• _Exercise description_
Using the lines below, work out the count of those that hold "sidebar". Give the number only.

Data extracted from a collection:
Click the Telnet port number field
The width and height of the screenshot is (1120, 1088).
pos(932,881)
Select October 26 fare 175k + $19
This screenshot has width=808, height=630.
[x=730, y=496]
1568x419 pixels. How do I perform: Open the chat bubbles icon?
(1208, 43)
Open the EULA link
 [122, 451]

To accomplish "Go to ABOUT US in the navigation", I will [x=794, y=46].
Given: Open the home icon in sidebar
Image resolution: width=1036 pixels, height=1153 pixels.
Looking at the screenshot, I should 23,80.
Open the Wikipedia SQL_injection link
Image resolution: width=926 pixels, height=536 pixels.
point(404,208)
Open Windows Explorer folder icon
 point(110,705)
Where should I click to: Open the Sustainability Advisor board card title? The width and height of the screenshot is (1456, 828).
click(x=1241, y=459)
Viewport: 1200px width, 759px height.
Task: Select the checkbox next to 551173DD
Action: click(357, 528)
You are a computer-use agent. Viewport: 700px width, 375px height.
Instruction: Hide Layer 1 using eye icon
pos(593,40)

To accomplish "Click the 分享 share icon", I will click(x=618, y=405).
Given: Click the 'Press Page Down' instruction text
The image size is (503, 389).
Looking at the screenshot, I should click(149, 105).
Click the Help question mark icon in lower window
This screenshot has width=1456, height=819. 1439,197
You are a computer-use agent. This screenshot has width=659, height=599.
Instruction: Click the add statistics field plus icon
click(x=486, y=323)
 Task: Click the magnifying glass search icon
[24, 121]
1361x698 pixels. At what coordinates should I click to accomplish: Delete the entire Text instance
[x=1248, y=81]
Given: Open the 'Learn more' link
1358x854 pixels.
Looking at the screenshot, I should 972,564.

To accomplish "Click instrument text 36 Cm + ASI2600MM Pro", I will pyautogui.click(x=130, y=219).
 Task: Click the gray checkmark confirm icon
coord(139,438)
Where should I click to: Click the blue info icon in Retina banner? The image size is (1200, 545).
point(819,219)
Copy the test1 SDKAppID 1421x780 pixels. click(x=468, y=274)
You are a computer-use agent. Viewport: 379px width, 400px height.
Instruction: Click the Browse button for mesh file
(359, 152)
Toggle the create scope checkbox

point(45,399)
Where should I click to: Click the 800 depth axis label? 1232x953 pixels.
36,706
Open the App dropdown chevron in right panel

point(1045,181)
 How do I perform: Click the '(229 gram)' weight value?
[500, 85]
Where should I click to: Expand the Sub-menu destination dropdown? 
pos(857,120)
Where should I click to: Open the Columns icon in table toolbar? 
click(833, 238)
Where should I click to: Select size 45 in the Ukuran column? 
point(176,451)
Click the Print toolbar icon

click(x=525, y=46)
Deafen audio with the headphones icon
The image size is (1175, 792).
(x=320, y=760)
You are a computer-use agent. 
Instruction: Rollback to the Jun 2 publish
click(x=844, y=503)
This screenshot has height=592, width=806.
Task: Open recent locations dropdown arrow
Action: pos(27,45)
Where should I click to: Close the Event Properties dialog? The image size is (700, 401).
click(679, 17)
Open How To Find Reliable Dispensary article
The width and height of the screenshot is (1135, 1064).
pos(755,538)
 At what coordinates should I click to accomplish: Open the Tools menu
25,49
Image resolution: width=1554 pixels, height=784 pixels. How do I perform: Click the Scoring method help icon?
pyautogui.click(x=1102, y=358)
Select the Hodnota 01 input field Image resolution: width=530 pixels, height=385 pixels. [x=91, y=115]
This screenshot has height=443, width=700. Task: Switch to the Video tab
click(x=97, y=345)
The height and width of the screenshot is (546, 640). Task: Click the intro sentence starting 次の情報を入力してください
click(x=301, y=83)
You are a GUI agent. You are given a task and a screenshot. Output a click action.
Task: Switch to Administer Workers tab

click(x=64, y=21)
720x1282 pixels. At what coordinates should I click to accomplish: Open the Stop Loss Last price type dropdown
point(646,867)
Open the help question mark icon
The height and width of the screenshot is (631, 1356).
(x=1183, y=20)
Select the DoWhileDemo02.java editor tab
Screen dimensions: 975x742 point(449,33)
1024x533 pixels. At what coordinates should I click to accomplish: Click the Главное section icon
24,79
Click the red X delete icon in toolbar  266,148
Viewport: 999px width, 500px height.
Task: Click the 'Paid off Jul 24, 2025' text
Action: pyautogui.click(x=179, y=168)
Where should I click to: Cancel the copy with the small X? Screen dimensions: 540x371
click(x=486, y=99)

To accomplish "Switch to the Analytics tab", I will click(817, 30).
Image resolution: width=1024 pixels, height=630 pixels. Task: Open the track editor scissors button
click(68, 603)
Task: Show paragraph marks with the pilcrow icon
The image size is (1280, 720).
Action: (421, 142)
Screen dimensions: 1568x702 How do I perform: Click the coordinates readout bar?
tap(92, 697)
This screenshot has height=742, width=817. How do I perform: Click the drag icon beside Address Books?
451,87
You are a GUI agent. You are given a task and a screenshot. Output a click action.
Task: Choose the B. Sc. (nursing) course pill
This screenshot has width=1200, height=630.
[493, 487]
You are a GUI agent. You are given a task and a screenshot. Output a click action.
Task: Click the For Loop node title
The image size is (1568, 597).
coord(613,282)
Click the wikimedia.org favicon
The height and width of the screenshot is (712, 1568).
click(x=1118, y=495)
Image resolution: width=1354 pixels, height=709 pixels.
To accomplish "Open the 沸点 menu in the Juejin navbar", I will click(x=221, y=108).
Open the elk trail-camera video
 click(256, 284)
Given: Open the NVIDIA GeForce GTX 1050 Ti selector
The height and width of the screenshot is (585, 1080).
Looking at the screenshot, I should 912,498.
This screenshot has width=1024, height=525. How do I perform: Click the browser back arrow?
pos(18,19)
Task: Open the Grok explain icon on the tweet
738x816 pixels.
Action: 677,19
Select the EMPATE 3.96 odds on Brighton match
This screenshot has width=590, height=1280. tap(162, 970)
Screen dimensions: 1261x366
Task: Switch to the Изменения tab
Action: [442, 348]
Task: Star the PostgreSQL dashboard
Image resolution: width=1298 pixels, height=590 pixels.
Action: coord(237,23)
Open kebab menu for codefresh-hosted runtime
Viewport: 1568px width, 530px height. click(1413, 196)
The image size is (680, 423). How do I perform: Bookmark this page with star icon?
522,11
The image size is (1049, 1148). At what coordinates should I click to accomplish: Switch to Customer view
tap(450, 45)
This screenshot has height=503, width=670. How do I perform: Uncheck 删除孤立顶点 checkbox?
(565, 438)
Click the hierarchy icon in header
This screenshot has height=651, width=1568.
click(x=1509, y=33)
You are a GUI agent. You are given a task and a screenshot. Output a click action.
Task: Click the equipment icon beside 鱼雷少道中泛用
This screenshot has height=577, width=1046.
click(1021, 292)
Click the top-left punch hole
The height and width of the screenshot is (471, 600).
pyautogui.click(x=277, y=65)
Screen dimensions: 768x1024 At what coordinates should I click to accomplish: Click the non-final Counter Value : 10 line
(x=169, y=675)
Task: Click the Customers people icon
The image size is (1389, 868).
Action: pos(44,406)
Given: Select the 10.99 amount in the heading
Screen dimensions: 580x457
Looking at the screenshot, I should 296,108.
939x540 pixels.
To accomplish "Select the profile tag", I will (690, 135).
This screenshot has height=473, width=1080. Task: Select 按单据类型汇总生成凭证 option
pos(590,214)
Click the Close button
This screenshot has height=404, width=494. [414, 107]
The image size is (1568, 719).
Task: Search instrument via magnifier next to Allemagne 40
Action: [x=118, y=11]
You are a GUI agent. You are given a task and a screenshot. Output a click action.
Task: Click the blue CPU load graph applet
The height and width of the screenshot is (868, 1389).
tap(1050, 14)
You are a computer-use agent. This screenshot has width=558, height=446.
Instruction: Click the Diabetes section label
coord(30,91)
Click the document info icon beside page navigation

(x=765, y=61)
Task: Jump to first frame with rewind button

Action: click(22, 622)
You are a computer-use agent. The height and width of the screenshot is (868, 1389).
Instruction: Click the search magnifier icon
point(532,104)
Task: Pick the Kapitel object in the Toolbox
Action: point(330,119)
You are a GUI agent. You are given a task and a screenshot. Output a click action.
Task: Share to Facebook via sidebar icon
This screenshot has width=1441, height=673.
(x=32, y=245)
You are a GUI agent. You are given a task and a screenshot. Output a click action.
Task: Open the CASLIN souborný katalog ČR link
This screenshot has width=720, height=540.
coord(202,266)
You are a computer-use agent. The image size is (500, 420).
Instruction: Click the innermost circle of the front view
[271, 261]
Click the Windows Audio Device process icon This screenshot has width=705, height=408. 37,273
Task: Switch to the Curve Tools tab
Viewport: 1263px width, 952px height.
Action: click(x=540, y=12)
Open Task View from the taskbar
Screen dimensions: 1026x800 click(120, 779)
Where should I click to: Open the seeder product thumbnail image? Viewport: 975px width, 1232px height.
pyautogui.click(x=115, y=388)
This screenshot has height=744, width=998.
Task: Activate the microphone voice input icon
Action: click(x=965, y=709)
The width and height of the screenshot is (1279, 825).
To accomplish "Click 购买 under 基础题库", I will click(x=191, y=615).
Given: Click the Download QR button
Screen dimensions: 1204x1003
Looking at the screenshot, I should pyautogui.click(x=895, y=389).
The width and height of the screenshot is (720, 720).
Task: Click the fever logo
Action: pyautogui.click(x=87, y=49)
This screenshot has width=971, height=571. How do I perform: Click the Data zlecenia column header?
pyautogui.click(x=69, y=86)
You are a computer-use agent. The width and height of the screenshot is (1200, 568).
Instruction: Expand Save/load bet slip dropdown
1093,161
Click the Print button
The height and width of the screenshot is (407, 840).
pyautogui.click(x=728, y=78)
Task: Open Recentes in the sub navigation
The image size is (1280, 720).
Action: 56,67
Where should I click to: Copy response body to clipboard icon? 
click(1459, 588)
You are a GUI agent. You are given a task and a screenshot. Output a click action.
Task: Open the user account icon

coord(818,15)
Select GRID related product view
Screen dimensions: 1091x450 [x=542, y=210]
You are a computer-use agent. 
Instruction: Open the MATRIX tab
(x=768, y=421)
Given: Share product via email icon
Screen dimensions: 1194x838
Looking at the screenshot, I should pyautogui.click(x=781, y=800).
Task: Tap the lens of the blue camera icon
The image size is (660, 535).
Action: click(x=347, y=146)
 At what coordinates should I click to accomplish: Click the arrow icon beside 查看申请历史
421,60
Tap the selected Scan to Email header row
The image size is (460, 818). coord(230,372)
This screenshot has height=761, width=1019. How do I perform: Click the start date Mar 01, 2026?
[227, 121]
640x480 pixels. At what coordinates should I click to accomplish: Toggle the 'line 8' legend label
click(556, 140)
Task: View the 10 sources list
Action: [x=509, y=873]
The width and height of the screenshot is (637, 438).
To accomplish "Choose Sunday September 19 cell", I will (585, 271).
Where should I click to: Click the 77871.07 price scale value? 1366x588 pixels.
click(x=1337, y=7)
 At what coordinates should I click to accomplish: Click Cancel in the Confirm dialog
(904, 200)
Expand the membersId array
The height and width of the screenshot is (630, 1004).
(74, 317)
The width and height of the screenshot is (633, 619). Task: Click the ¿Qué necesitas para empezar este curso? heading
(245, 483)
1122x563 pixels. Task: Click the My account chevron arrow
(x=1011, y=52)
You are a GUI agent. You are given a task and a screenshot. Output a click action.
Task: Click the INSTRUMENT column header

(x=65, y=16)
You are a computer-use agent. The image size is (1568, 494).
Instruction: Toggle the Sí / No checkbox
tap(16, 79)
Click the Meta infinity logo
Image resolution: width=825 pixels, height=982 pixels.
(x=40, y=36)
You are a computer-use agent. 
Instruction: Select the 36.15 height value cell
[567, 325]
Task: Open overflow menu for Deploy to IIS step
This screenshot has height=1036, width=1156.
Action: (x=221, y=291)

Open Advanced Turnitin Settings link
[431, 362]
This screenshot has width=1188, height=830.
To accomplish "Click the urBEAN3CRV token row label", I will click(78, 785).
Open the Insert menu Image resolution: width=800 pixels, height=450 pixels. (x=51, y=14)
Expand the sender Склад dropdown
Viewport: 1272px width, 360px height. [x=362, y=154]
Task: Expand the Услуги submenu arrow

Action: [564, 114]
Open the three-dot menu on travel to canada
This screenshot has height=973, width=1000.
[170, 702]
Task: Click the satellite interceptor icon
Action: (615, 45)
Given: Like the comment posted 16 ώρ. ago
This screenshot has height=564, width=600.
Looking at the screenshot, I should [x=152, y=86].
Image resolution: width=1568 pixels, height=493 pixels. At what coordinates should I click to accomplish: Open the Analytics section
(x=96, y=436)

• _Output of the task_
2